Aliens, Jesuses, bacteria

Kenna O'Rourke

Kenna O’Rourke reviews three poetry collections from the past two years: Proof Something Happened by Tony Trigilio, Spooks by Stella Wong, and Palm-Lined with Potience by Basie Allen.



Proof Something Happened
, Tony Trigilio (Marsh Hawk Press, 2021)

Proof Something Happened deals in the skepticism, racism, gaslighting, and doubt surrounding the alien abduction story of Betty and Barney Hill. Now considered one of the earliest publicized alien encounter narratives, Betty and Barney’s recollections detail an “interrupted journey” as they drive through the deserted mountains of New Hampshire in September 1961. Trigilio’s text incorporates quotes from the Hills (including excerpts from Betty’s “Sightings Journal”), his personal ties to the Hills’ story, and snippets from late-night talk shows and Frank O’Hara; with each new clue, “We can tell what happened but this doesn’t mean we know more than when we started.” Perhaps most poignant in this collection are the meditations on race and grief, regardless of what one believes about UFOs. The reader sees how Barney, a Black man, and Betty, a White woman, are treated differently in the public eye, even by the doctor that hypnotizes them: “Barney might have certain anxieties on a trip away / from home because of his racial sensitivities.” When Barney dies suddenly, Betty immerses herself fully in their abduction narrative as shared memory: “I greeted it and said tonight was our 22nd anniversary — that I was the lone survivor.”



Spooks
, Stella Wong (Saturnalia Books, 2022)

“Let’s be our own kings, / prom or drag,” exhorts Stella Wong in her debut collection.

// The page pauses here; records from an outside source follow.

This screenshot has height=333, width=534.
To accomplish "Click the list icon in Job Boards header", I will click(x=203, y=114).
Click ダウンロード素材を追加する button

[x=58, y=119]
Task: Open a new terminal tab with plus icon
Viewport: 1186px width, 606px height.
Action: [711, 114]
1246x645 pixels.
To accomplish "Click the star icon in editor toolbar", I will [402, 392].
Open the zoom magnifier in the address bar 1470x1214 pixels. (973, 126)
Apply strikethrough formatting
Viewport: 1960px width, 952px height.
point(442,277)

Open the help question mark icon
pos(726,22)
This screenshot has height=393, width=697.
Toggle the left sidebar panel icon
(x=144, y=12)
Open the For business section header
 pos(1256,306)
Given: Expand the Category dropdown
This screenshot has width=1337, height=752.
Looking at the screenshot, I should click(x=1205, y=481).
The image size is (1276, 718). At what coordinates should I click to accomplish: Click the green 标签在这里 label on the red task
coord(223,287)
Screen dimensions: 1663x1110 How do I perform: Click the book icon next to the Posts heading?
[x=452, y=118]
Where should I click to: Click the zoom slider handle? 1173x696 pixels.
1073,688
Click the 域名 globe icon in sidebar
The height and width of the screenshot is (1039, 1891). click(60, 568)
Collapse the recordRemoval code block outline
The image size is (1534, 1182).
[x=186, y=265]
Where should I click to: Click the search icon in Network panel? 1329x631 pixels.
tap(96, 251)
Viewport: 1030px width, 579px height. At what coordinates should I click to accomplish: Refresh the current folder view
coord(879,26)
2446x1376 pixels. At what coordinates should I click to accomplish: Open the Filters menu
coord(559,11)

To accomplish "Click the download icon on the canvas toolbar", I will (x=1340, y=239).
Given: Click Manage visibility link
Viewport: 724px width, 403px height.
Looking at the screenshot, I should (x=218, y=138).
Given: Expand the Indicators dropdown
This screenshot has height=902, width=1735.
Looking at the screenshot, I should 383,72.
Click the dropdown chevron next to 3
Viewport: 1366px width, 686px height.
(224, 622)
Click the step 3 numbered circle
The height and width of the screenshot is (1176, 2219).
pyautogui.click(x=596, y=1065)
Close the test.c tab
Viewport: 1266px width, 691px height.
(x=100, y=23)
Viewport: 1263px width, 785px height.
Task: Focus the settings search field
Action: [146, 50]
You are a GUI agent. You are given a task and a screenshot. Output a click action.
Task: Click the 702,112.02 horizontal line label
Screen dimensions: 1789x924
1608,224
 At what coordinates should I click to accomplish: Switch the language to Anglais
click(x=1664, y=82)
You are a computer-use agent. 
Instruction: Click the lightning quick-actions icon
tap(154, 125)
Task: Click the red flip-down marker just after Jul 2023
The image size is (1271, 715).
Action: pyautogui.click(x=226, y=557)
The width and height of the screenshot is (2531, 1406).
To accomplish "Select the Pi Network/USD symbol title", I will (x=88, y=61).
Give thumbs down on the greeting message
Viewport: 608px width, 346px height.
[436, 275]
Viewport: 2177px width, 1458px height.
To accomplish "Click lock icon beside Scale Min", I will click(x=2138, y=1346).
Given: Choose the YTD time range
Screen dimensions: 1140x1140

Undercover operations — “the plinky harp of counterintelligence” suggested by the title — manifest most in covert turns of phrase: “Don’t pause this movie yet. It’s getting good / at saying sorry for your loss.” But Wong’s explorations, however bound up in playful wordplay, are more confessional than close to the chest. The weight of the world can’t help but prick through the seeming nonchalance of deft linguistic maneuvering, showing up as race relations (“Where do you put your body / of color // Where do you put / your body of color”), medical mistrust (“You tell us how / your doctor trash-talks, frames you // as asexual and crazy and even worse, poor”), and domestic strife (“the therapist said / I’d need a disorder to keep talking // and insurance wouldn’t / count marital problems as one”). Pomelos, diluted soymilk, eyes, and stolen baby Jesus figurines populate this gripping text, asking or double-dog-daring: “Who’d rob God?”



Palm-Lined with Potience
, Basie Allen (Ugly Duckling Presse, 2022)

Small round symbols and sweeping dotted lines appear throughout Basie Allen’s debut collection, tracing out palm readings or perhaps just guiding the eye to the poems’ juiciest inscrutable moments. Allen indicates that some pages should be torn out or flipped to be read fully, mirroring an activist’s disruption tactics: “I am not ashamed of inconvenience / and I promise to ruin everything,” he writes in one of several poems condemning NYC gentrifiers’ destruction of neighborhoods. Palm-Lined with Potience is rife with dirty details, from “five billion wide open mouths / unhing[ing] from hook bones // saying sweet things in the splinter / like baby I love you too” to the “5 million trillion trillion bacteria on earth / […] Which is the same number as 4 quadrillion quadrillion.” Some of these details and “fun” facts feel crucial to a pleasurable poetic grime (“I want to eat only the richest dirt / and bathe in vats of mud”); others serve to illuminate, through contrast, the deep love and feeling the author has for his city, his people, and his poetry: “‘The Facts’ // Know nothing / About what it means / To dance or smell like shit / In a basement with no money / But your best friends / And the ecstasy comes from the comfort and joy of being / Close to your people but the feeling of ecstasy also comes from the /      ecstasy we took.”